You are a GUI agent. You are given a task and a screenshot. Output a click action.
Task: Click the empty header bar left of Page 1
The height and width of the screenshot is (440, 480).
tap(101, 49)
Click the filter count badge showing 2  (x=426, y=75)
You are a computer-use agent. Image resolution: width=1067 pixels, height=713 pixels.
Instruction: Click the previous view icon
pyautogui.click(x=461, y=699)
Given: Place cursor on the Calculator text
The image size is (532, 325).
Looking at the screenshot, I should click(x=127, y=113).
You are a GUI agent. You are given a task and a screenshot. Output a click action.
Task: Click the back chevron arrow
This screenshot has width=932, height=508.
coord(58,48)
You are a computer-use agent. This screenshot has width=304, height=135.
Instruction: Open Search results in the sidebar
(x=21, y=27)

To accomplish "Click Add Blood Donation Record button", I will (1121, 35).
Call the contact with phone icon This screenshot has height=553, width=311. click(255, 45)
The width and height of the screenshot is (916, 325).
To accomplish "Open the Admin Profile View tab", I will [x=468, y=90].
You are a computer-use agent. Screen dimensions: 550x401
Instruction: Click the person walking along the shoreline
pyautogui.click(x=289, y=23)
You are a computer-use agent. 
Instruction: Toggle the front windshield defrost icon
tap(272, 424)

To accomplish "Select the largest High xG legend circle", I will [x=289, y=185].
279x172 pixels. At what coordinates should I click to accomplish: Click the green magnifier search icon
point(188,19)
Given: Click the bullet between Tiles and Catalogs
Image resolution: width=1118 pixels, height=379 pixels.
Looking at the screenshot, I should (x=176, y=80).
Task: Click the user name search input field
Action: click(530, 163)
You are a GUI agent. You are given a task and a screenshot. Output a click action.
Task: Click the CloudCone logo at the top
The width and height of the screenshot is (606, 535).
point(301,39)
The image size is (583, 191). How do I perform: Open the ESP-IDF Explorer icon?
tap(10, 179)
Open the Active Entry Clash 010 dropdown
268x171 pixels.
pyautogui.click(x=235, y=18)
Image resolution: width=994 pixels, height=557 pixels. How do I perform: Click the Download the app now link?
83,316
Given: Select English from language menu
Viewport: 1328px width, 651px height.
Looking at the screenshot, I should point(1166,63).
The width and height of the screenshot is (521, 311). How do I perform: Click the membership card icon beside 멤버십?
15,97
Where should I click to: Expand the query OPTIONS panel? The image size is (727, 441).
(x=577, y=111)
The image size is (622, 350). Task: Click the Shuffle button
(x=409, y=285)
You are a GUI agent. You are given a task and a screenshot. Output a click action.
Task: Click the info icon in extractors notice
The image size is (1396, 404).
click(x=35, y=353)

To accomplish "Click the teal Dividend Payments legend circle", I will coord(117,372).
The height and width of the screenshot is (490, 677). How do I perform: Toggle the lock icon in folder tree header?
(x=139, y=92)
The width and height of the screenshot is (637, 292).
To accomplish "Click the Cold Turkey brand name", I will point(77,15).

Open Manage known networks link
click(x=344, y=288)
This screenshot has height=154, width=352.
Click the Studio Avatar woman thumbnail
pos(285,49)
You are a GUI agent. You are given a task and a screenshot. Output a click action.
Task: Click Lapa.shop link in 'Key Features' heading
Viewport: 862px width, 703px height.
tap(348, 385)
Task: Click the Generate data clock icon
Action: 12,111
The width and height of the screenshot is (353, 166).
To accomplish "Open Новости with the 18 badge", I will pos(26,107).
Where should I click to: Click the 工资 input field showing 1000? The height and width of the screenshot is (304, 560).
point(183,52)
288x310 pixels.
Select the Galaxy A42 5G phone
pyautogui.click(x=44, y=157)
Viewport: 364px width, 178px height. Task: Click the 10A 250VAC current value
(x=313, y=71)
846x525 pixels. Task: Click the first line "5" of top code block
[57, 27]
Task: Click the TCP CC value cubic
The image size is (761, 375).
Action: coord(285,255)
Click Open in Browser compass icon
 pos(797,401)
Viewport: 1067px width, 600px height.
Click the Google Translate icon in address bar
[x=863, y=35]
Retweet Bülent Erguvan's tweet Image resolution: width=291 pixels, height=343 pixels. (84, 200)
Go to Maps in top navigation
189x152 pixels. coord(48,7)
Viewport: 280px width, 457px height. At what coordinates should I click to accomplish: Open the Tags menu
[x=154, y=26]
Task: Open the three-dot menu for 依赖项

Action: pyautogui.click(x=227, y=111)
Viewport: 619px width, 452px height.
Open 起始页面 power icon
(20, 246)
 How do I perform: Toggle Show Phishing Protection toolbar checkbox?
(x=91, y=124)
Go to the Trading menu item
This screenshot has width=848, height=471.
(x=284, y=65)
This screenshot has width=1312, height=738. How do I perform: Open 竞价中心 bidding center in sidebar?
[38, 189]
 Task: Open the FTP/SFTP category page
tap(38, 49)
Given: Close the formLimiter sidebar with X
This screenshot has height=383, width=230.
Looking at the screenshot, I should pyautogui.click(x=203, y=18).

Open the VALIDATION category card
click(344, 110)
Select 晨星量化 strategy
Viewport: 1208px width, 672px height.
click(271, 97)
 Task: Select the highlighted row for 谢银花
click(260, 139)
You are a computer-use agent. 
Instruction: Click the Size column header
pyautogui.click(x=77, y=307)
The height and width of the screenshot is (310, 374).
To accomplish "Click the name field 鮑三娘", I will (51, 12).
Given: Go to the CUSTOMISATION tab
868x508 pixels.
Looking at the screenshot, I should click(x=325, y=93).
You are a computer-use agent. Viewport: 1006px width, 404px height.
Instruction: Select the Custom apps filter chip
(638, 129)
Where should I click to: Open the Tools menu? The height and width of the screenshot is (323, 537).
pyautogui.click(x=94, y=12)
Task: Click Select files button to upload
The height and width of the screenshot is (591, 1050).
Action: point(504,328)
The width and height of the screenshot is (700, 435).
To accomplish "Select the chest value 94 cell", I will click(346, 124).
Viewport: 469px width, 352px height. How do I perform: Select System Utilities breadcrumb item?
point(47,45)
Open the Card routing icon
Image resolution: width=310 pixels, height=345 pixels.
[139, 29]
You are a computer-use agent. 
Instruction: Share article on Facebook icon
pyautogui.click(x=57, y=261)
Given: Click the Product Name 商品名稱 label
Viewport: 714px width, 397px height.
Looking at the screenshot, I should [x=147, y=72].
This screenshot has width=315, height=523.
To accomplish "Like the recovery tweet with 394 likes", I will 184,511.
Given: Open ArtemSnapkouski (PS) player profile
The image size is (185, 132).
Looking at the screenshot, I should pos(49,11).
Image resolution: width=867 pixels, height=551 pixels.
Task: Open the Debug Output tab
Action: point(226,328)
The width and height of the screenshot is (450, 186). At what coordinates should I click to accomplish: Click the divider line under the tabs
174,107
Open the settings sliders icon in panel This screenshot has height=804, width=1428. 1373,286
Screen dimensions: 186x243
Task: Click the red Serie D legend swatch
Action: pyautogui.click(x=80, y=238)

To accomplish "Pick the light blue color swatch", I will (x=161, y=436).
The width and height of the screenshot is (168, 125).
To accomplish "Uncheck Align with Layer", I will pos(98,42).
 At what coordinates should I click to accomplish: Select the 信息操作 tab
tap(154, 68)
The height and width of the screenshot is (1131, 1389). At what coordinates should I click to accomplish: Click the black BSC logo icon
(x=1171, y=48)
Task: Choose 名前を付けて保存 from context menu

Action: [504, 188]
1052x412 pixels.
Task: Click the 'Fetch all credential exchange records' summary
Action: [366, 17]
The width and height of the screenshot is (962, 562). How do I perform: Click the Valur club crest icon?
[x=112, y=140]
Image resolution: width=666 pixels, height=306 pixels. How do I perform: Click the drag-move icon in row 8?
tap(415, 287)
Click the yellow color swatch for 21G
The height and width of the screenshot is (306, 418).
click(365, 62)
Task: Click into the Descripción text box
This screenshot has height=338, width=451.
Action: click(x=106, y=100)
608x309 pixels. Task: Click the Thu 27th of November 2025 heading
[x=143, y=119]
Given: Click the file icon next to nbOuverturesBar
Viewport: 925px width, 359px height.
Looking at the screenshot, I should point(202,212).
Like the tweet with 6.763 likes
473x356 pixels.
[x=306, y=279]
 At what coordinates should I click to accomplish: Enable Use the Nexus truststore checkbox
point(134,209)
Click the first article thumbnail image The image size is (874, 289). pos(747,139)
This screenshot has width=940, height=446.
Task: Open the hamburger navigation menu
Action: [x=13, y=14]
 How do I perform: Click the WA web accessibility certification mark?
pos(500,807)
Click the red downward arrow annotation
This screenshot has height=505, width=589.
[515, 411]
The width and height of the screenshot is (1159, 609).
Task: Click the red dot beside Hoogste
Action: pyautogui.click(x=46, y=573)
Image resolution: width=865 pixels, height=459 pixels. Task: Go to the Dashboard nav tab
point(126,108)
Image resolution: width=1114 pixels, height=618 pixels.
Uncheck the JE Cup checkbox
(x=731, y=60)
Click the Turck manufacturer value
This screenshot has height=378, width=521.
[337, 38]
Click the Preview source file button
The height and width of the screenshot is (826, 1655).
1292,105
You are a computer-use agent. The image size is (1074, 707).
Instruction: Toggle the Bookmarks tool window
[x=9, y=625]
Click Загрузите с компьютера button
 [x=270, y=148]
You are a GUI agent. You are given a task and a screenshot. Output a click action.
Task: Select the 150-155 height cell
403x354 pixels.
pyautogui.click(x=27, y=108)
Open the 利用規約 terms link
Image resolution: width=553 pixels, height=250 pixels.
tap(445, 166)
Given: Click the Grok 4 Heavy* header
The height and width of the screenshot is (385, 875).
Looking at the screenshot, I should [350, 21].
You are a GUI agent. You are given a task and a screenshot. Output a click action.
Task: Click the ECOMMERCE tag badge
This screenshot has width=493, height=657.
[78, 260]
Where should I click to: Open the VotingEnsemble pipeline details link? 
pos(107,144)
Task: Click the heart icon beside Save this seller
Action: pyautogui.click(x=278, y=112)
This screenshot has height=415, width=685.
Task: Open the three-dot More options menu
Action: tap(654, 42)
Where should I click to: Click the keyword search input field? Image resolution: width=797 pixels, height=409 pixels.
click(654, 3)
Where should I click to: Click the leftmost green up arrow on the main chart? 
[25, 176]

__________

> _YOUR GOAL_
Take the listing from its first line to the line containing "The width and height of the screenshot is (916, 325).". Reproduce those lines exactly and nothing else.

> _FINISHED TASK_
You are a GUI agent. You are given a task and a screenshot. Output a click action.
Task: Click the empty header bar left of Page 1
The height and width of the screenshot is (440, 480).
tap(101, 49)
Click the filter count badge showing 2  (x=426, y=75)
You are a computer-use agent. Image resolution: width=1067 pixels, height=713 pixels.
Instruction: Click the previous view icon
pyautogui.click(x=461, y=699)
Given: Place cursor on the Calculator text
The image size is (532, 325).
Looking at the screenshot, I should click(x=127, y=113).
You are a GUI agent. You are given a task and a screenshot. Output a click action.
Task: Click the back chevron arrow
This screenshot has width=932, height=508.
coord(58,48)
You are a computer-use agent. This screenshot has width=304, height=135.
Instruction: Open Search results in the sidebar
(x=21, y=27)

To accomplish "Click Add Blood Donation Record button", I will (1121, 35).
Call the contact with phone icon This screenshot has height=553, width=311. click(255, 45)
The width and height of the screenshot is (916, 325).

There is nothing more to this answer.